In November, I tuned into some of the keynote speeches at VoiceCon San Francisco. These VoiceCon events are where “enterprise communications’ vendors gather to talk about their latest initiatives desktop business phone systems. I really do think there’ll continue to be a separate market in voice and video communications for people who inhabit cubeland. But the vendors ruling this shrinking area (Siemens, Mitel, Avayatel, …) are lumbering around like brachiosauruses. There are faster, smaller creatures that will soon take their place.
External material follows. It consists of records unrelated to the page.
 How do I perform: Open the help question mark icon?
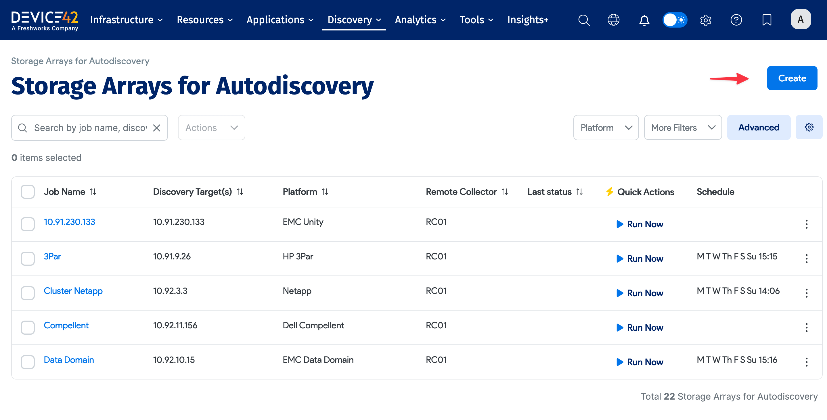[x=736, y=20]
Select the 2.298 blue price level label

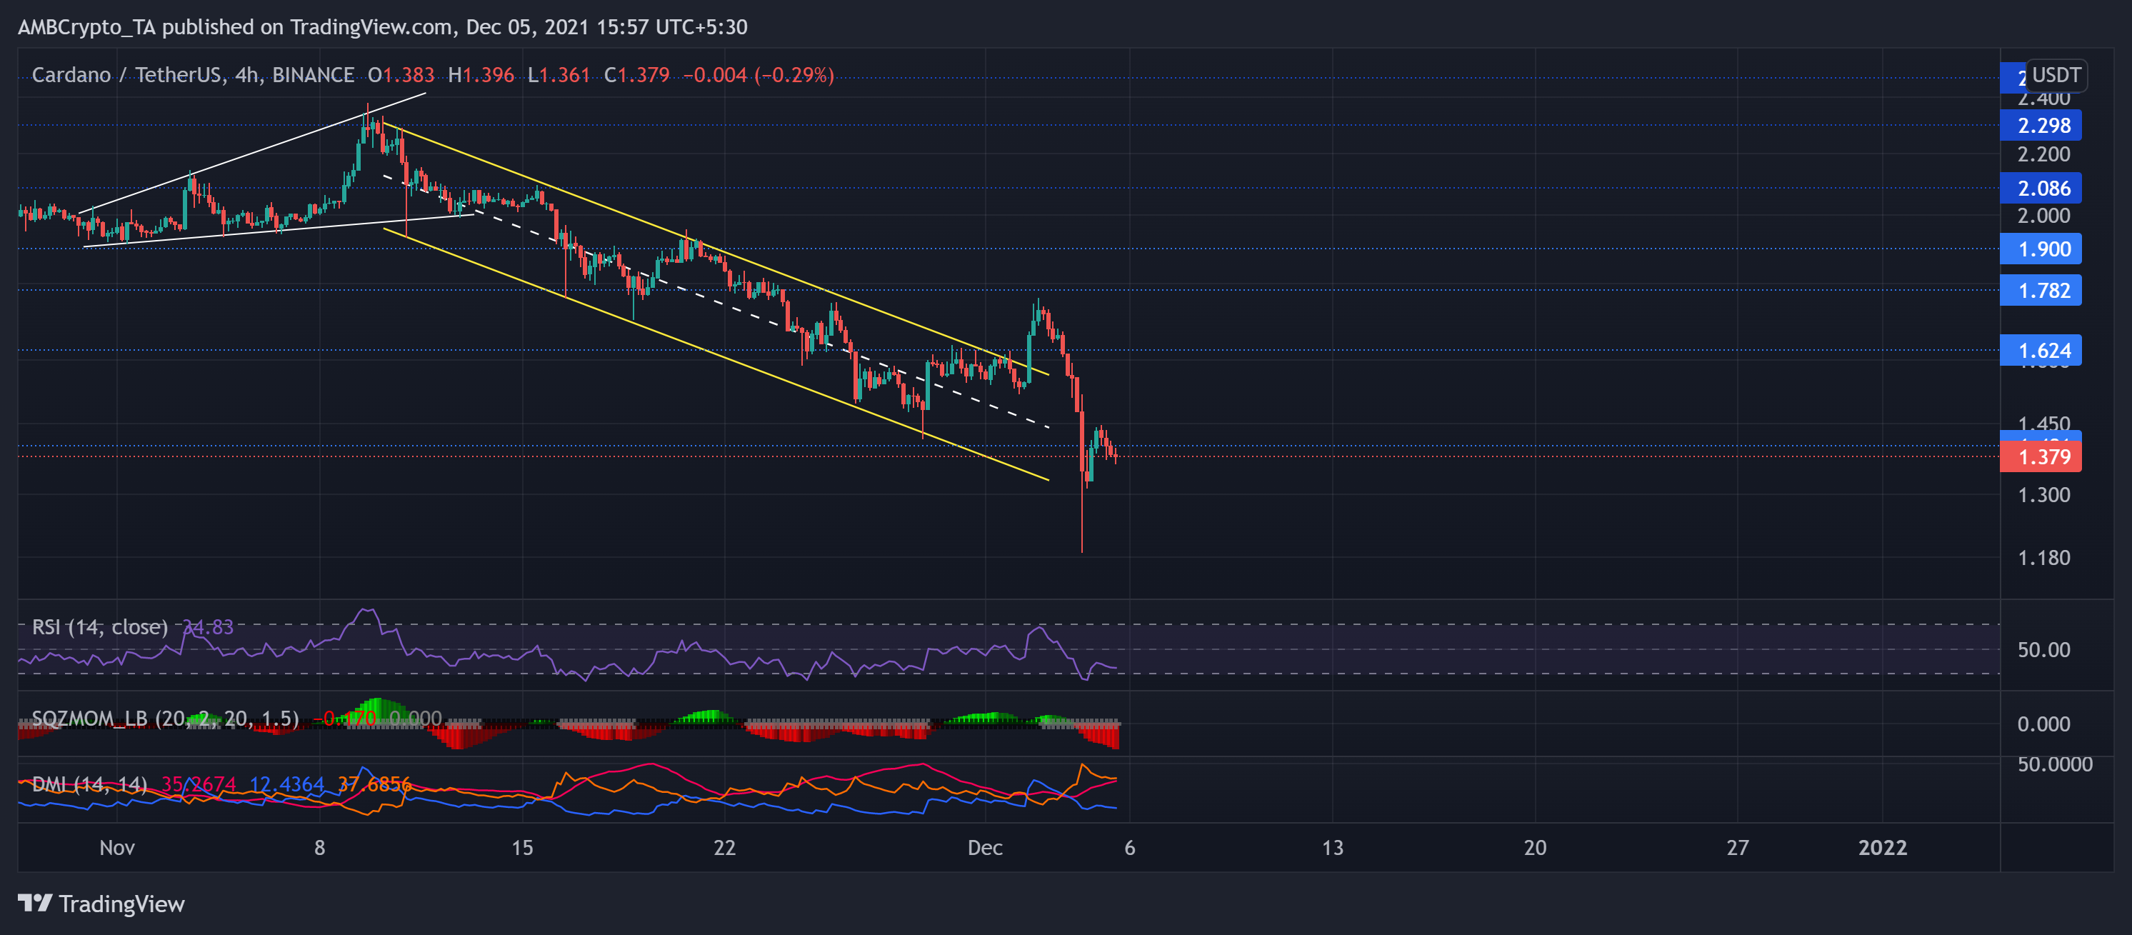tap(2041, 126)
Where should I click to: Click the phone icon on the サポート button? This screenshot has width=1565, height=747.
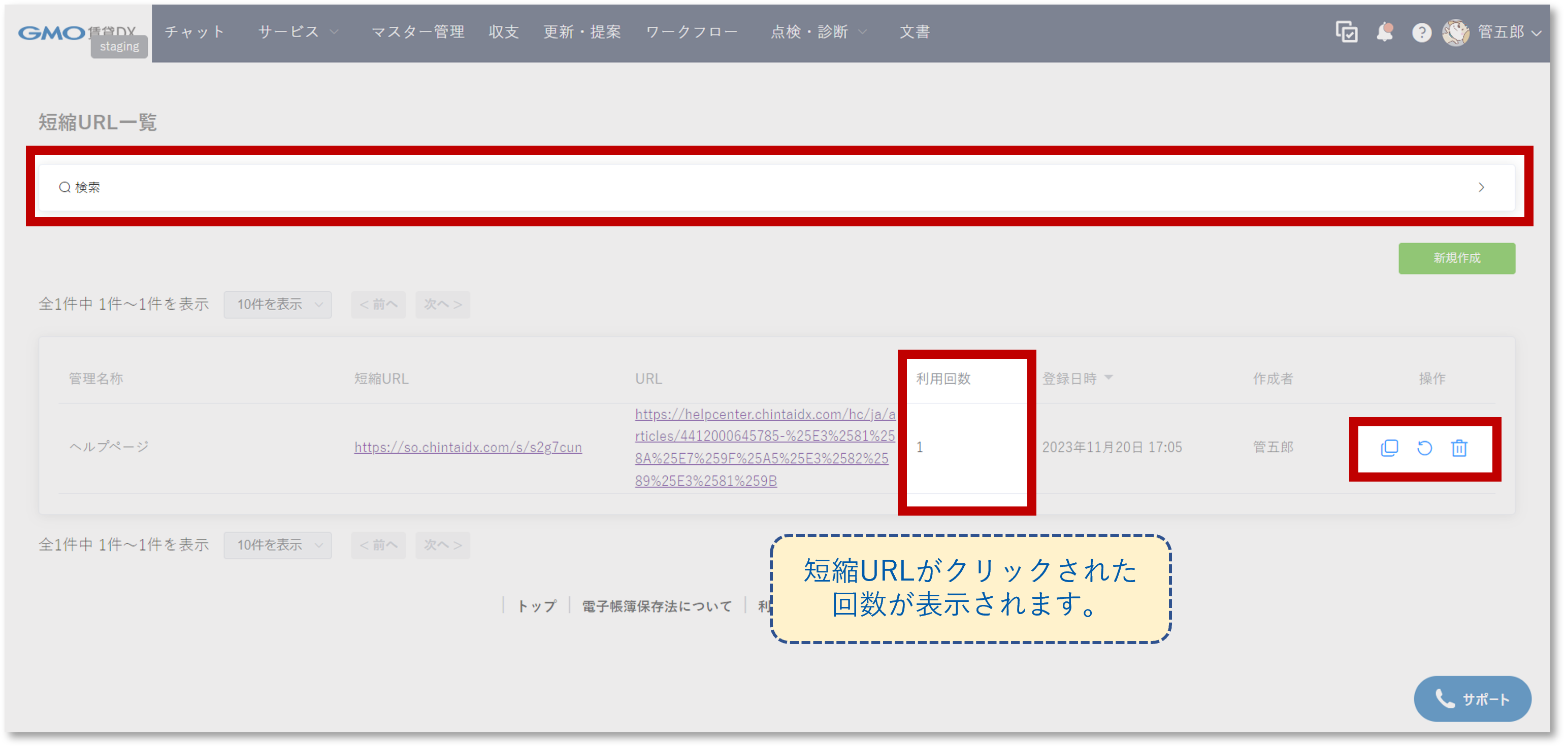[1445, 698]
I am writing this post on a consumer-grade Dell Dimension PC that lives on a tiny LAN, reaches out to my ISP for email, and relies on the cloud for many applications. It’s not an unusual set-up, of course. But it’s easy to overlook the bigger picture: it beats the keypad off of the IT plumbing and software found in most bureaucratized corporate environments.
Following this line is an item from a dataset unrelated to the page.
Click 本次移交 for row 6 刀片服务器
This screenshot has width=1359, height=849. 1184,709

At home, I don’t have to deal with a sluggish corporate LAN, a poorly managed MS Exchange email server, and all sort of barriers preventing me from working with neat ‘apps’ in the cloud. And, I do just fine reaching out to friends on my non-business grade cell phone.
When Avayatel’s Alan Baratz talked about a new large-screen programmable device with video capabilities that would be part PC and part phone, I had a sense I had heard this before. Wasn’t Apple, er, working on something like this?
Whatever is announced on Wednesday by Apple, no doubt their iTablet will find a place in the business environment. When given a choice, most healthy humans prefer their consumer electronic devices and open software to the “any color as long as its black” model-T phones, business computers, and software.